Entonces, Diana lo soltó sin más.
—¡Quiero que me ayude a tener un bebé!
Los ojos de Diana estaban llenos de determinación mientras lo decía sin rodeos.
Pero esas palabras le sonaron terriblemente mal a Chu Dazhuang. Sobre todo porque la infertilidad de Diana ya estaba curada, se podría decir que ya no era un problema en absoluto, pero este giro de los acontecimientos era algo que Chu Dazhuang no se esperaba.
La madre del Príncipe Jack no era humana.
Chu Dazhuang reflexionó sobre ello un momento, luego volvió a mirar a Diana y negó suavemente con la cabeza.
—No puedo ayudarla con eso.
Al oír estas palabras, Diana se quedó atónita, pero reaccionó rápidamente.
¿Cómo iba a tener Chu Dazhuang una enfermedad que no pudiera curar?
¡No había ninguna enfermedad que él no pudiera curar!
Al darse cuenta de esto, los ojos de Diana se llenaron de fervor mientras se arrodillaba y comenzaba a hacerle reverencias a Chu Dazhuang sin parar.
—Gran deidad, ¡debe ayudarme!
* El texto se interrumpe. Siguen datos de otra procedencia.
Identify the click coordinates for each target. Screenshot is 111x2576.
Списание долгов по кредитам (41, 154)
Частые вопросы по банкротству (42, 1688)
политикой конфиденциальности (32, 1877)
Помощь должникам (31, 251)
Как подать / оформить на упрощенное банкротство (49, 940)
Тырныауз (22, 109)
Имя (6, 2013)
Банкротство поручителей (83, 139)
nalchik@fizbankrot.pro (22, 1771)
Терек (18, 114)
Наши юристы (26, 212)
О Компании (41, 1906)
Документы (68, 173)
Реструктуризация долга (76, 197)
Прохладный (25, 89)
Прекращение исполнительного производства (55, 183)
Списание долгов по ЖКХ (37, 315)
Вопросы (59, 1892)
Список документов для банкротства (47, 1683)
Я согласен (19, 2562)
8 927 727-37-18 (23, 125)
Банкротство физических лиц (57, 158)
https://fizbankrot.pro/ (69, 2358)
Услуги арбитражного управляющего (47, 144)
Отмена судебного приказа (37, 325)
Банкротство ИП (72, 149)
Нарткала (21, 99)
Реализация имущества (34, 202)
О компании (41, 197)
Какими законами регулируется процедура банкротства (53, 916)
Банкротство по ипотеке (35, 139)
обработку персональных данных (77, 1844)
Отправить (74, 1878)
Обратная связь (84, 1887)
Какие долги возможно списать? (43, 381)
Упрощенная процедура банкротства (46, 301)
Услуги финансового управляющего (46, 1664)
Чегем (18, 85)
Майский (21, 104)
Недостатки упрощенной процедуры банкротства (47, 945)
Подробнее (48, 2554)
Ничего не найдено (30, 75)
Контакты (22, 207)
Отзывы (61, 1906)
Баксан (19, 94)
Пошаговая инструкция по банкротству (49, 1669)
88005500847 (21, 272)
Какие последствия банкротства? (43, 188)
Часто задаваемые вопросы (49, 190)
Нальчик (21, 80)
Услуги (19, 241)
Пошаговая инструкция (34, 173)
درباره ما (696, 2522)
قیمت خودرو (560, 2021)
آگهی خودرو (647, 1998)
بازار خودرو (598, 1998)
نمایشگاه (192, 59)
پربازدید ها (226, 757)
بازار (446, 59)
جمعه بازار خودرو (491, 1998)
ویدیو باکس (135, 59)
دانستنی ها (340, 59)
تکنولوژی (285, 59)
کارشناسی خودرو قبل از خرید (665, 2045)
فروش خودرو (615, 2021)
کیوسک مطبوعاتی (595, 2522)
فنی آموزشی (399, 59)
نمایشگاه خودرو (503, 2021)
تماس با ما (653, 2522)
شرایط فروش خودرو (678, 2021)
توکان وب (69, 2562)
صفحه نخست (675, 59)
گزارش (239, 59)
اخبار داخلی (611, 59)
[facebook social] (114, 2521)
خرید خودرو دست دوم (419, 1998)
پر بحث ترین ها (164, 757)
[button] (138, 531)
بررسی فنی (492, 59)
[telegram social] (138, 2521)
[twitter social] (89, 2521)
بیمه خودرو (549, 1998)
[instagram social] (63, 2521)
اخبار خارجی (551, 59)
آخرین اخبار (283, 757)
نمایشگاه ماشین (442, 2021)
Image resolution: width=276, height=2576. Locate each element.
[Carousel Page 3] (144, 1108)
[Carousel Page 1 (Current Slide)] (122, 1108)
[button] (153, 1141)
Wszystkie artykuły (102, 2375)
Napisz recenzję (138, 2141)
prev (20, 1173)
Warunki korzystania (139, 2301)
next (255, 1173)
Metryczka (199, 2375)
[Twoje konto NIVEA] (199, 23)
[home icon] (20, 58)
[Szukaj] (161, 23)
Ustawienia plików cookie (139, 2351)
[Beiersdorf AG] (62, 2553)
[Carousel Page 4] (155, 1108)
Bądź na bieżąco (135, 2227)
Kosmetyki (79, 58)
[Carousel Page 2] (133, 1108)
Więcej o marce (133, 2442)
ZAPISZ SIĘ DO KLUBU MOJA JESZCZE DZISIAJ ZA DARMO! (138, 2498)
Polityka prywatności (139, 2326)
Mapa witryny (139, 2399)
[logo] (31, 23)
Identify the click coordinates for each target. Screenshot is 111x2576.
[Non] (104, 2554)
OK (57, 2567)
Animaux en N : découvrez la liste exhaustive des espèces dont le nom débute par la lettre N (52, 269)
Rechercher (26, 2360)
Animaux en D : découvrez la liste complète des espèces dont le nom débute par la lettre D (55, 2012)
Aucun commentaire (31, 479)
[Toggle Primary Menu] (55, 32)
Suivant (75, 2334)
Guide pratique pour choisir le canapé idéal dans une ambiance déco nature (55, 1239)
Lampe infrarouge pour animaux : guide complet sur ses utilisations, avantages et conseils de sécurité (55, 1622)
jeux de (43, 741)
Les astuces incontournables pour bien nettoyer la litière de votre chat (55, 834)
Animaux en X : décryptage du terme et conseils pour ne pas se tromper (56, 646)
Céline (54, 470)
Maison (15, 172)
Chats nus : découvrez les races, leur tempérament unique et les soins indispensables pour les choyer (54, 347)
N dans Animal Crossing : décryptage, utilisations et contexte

Si no, ¿qué será de mí?
«¿Qué qué será de ti?»
Chu Dazhuang pensó para sus adentros y soltó una risa fría.
«Me importa una mierda lo que hagas».
Pero de cara al exterior, Chu Dazhuang seguía aparentando que no podía hacer nada para ayudar.
—Su condición ya está curada; no hay necesidad de más tratamiento. Y como usted misma ha dicho, no sé cómo el padre de su esposo logró superar las barreras reproductivas, pero lo que me está pidiendo… ¡se da cuenta de que romper el aislamiento reproductivo es inmoral!